Kevin has been curator for the Botanic Garden since 2019.
But his career didn’t begin there.
He said: “There’s no manual for being the curator of a botanic garden.
“We are trained; I started as a gardener and put myself through university where I studied botany.
“From there I got a scholarship for the Cambridge Botanic Gardens.
“But ultimately each curator has their own vision, mission, or values that they bring to the role.”
He defines a curator as being someone who should ‘be in the background’, and this humility continues as he credits the garden’s success to his predecessors.
“Getting interested in the environment – starting to ask questions like, ‘how does a tree grow that tall?’, ‘why is the world changing?’ – can enrich our minds just as well as a good book.
“But you need a good guide to take you through.
“I’ve been lucky that the curators that came before me were really good at what they do.
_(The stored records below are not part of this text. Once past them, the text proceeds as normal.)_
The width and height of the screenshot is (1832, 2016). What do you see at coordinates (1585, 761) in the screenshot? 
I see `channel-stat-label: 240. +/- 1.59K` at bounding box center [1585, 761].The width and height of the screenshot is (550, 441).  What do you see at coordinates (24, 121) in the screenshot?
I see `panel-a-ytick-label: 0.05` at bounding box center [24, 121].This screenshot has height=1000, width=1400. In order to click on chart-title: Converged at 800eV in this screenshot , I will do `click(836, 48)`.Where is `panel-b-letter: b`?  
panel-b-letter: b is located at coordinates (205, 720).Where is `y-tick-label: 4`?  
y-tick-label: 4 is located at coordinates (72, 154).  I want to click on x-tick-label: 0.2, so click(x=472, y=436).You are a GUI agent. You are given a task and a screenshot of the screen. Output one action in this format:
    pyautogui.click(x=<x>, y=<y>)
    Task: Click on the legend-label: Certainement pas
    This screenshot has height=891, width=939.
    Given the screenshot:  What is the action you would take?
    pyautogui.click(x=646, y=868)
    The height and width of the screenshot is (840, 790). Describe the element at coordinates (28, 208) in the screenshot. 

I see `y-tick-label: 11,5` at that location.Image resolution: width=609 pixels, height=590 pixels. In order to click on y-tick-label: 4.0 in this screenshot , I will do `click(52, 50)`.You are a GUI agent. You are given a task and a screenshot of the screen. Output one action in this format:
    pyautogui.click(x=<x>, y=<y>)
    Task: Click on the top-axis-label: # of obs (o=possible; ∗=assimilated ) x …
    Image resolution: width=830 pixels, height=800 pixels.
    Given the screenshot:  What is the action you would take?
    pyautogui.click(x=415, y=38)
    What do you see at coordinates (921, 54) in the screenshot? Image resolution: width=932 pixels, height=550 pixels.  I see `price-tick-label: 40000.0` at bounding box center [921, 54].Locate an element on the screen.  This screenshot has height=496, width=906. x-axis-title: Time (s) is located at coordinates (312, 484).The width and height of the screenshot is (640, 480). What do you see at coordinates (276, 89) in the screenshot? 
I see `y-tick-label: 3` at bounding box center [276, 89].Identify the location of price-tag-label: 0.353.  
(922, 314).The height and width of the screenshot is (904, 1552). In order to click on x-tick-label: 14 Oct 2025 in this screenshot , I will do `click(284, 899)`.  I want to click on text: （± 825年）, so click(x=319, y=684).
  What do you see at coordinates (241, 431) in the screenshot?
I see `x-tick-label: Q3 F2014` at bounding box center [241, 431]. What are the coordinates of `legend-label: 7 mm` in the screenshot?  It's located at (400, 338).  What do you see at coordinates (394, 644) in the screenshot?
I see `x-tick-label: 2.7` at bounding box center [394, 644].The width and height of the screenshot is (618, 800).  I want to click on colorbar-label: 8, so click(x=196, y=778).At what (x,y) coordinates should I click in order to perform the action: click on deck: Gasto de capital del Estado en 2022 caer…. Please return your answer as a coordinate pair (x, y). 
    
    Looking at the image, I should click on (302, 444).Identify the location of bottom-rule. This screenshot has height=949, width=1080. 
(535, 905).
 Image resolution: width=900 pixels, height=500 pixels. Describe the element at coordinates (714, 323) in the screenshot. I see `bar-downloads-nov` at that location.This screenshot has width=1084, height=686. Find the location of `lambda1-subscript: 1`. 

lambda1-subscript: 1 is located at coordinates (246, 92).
“Their legacy allows me to have a platform where I can share the work of the garden with a wider society.”
Kevin began planning the Over the Garden Wall exhibition shortly after his arrival.
He said: “When I started working here, I also wanted to know the history of the botanic garden.
“How did this space become a place? Who were the people who have shaped and impacted the collection?
“I spoke to the education officer – Dr Neil Paterson – and we started collating information.
“Neil sadly passed away last autumn, but he was the one who told me the 50th anniversary was in October 2021.
“So we started planning the exhibition.
“It’s been important to me to continue his legacy and dedicate the exhibition to him.
“I was influenced by a BBC expo that was titled ‘100 items that shaped the world’.
“I got to wondering, what were the 50 things that had shaped the botanic garden?
“Out of it came these ten panels that described how within their own tenure, each creator helped shaped the collection in their own way.
“This garden has been used by the curators in so many different ways.
“And its relevance to the university and also to the wider communities has also changed over the years.
“But at its core, it’s a plant collection which can remove nitrous oxide from the atmosphere, something which can cause asthma attacks or bronchitis to those who have that propensity.
“And it’s also an amenity – people seeking out a respite from their busy lives.
“It has so many benefits to our city.
“And I want to take those benefits over the garden wall.”
- Over The Garden Wall is based in the University of Dundee Tower Lamb Gallery until June 24 2022.